Please! This would open the flood gates to a whole new denial of service vector - one which is already being exploited, but fortunately only in a few cases. I can see this would be attractive to the state because it moves the problem out of their domain into that of private litigation. This would automatically favour those who would abuse the system and disadvantages the ISP, the site owner and the end user.

I don't have the answer to these problems (unless its to install Linux!). Certainly as far as the vendor is concerned it seems to demonstrate how a market for lemons evolves and the problems inherent in monopolies.

C.

yes, the money - but whose opinion is this?

"Chaired by Microsoft with the DTI and several key industry representatives..."

Forget the long spoons - looks who's hosting the party.

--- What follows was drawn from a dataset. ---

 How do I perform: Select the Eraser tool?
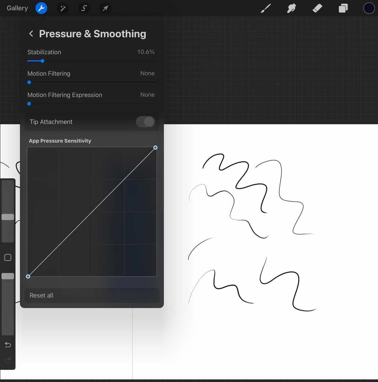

While I couldn't agree more with the sentiments expressed in "I've said it before and I'll say it again" I worry that there are other agendas at work here. Should we allow corporate bodies (particulary foreign and multi-nationals) to have a controlling hand in steering education policy?

I'm sure every experienced IT professional has at least one story about the industry certified programmer/operator/administrator who demonstrating a complete lack of knowledge outside the approved curriculum. But at the moment, the primary and secondary education systems only seem able to provide ICT facilities by jumping in to bed with a single vendor.

Education, at least within schools, should equip our children with lifetime skills and a basis for making value judgements. I would rather my children were denied access to ICT than exposed to a corporate driven regime.